Bank Aladin Syariah menggandeng Bank Syariah Nasional dan BCA Syariah dalam skema Sertifikat Pengelolaan Dana Berdasarkan Prinsip Syariah Antarbank (SiPA). Instrumen ini diharapkan memperkuat likuiditas dan stabilitas industri keuangan syariah.
Presiden Direktur Bank Aladin Syariah Koko Tjatur Rachmadi mengatakan, pendalaman pasar uang syariah menjadi langkah penting di tengah dinamika pasar keuangan. Instrumen seperti SiPA dinilai mampu meningkatkan efisiensi transaksi antarbank.
“Sebagai bagian dari industri perbankan syariah, kami memandang pendalaman pasar uang syariah sebagai strategi dan langkah yang sangat penting dalam menjaga stabilitas serta keberlanjutan industri, sejalan dengan arah Blueprint Pendalaman Pasar Uang dan Pasar Valuta Asing (BPPU) 2030. Pemanfaatan instrumen seperti SiPA memungkinkan transaksi antar bank dilakukan secara lebih efisien, aman, dan tetap sesuai dengan prinsip syariah,” kata Koko, Rabu (22/4/2026).
Melalui kolaborasi ini, Bank Aladin Syariah mendorong sinergi antar pelaku industri untuk memperkuat kepercayaan pasar. Kepastian counterparty dan transparansi transaksi menjadi fokus utama.
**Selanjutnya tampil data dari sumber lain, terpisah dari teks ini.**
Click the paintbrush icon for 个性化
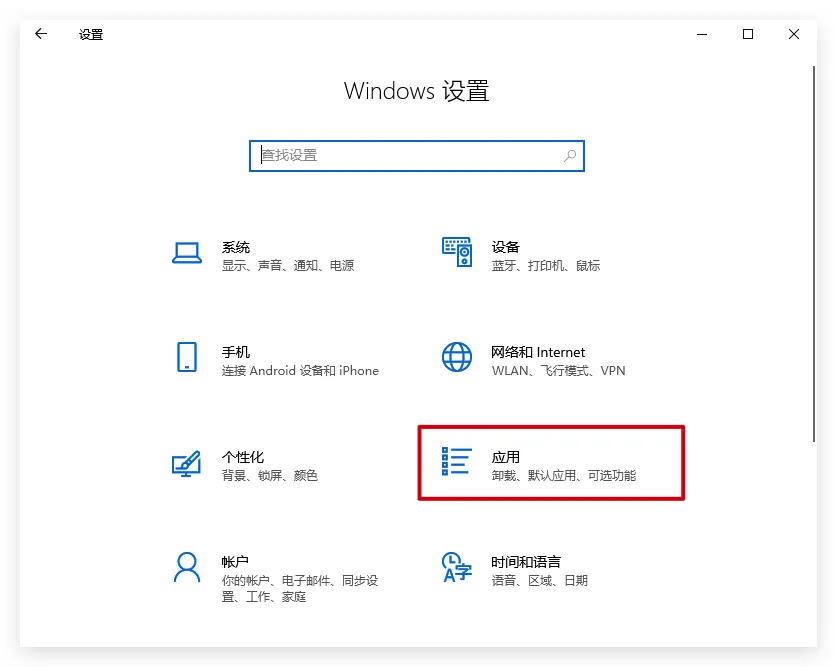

Presiden Direktur BCA Syariah Yuli Melati Suryaningrum mengatakan, kerja sama ini memperkuat struktur industri melalui pengelolaan risiko yang lebih baik. Instrumen SiPA juga dinilai memperluas pemanfaatan pasar uang syariah.
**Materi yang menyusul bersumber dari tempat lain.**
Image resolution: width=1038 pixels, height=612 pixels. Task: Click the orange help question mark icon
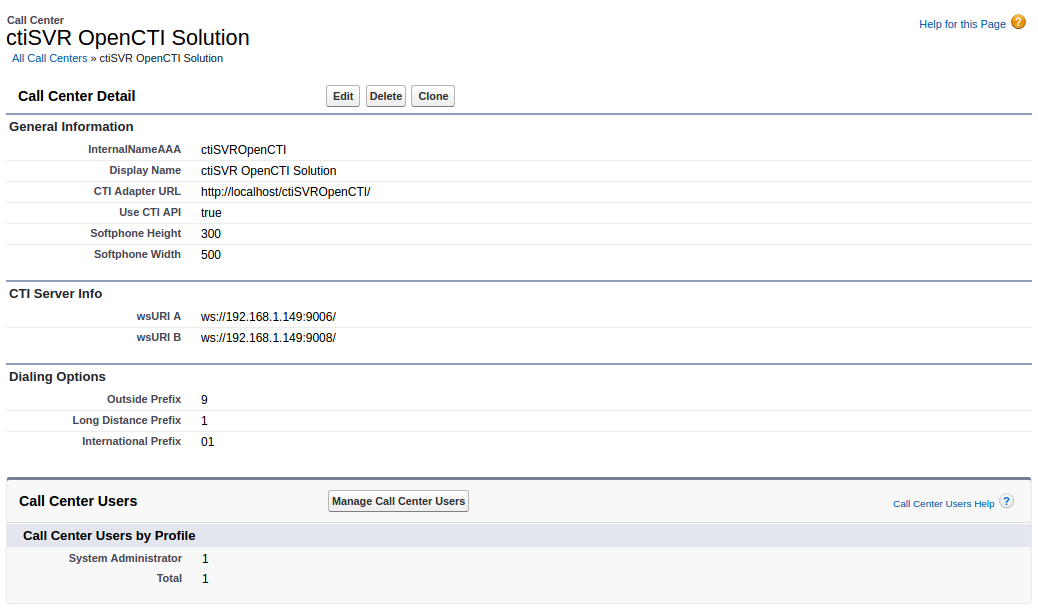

“Kerja sama transaksi SiPA dengan Bank Aladin Syariah memungkinkan kami untuk memperluas pemanfaatan instrumen pasar uang syariah secara kolaboratif. Melalui instrumen ini, BCA Syariah dan mitra perbankan dapat bersinergi dalam mendukung tujuan Bank Indonesia agar pasar keuangan syariah lebih aktif dengan kapasitas yang lebih besar, namun tetap mengedepankan prinsip tata kelola yang akuntabel,” kata Yuli.
Direktur Utama Bank Syariah Nasional Alex Sofjan Noor menilai kerja sama ini mendorong transaksi yang lebih aman dan transparan. Penggunaan agunan seperti SBSN dan Sukuk Bank Indonesia dinilai meningkatkan kepercayaan pelaku industri.
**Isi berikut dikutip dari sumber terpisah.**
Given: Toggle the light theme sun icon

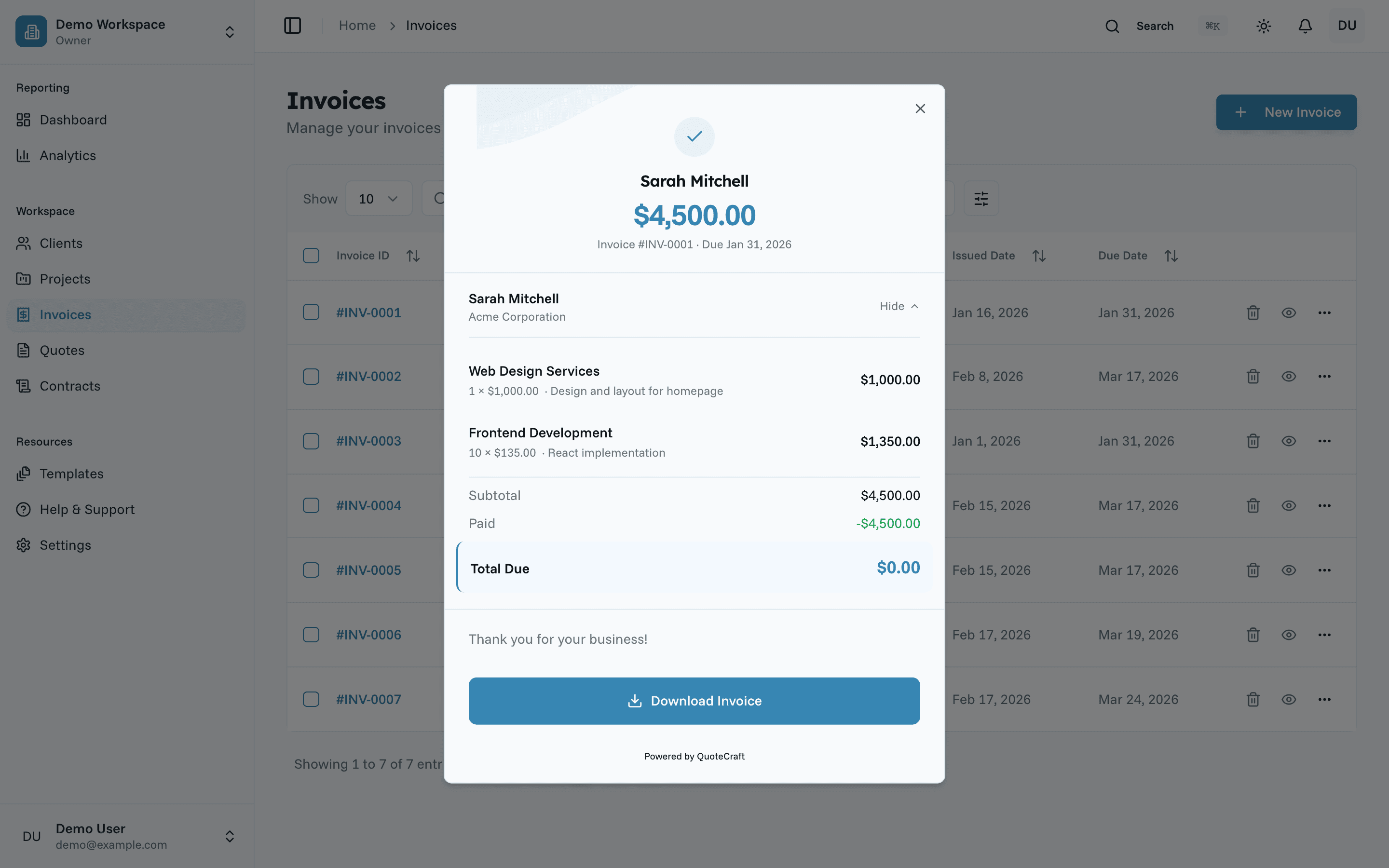Looking at the screenshot, I should [1263, 26].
“Sebagai bagian dari komitmen Bank BSN dalam mendorong pertumbuhan keuangan syariah nasional, kami terus menghadirkan inovasi yang mengedepankan prinsip kehati-hatian, transparansi, dan kepatuhan syariah. Penerapan pelaksanaan transaksi SiPA ini diharapkan dapat memberikan rasa aman bagi pelaku industri sekaligus meningkatkan efisiensi pasar,” kata Alex.
Bank Indonesia turut mendukung penguatan instrumen ini. Otoritas menilai pemanfaatan instrumen secured seperti SiPA menunjukkan tren positif di industri.
“Kami melihat tren positif pada pemanfaatan instrumen secured seperti SiPA yang terus meningkat, mencerminkan kepercayaan pelaku industri yang semakin kuat,” kata Kepala Departemen Ekonomi dan Keuangan Syariah BI Dadang Muljawan.
Penguatan instrumen ini juga berdampak pada layanan perbankan syariah digital. Bank Aladin Syariah menilai stabilitas operasional akan meningkat seiring pendalaman pasar uang yang lebih kuat.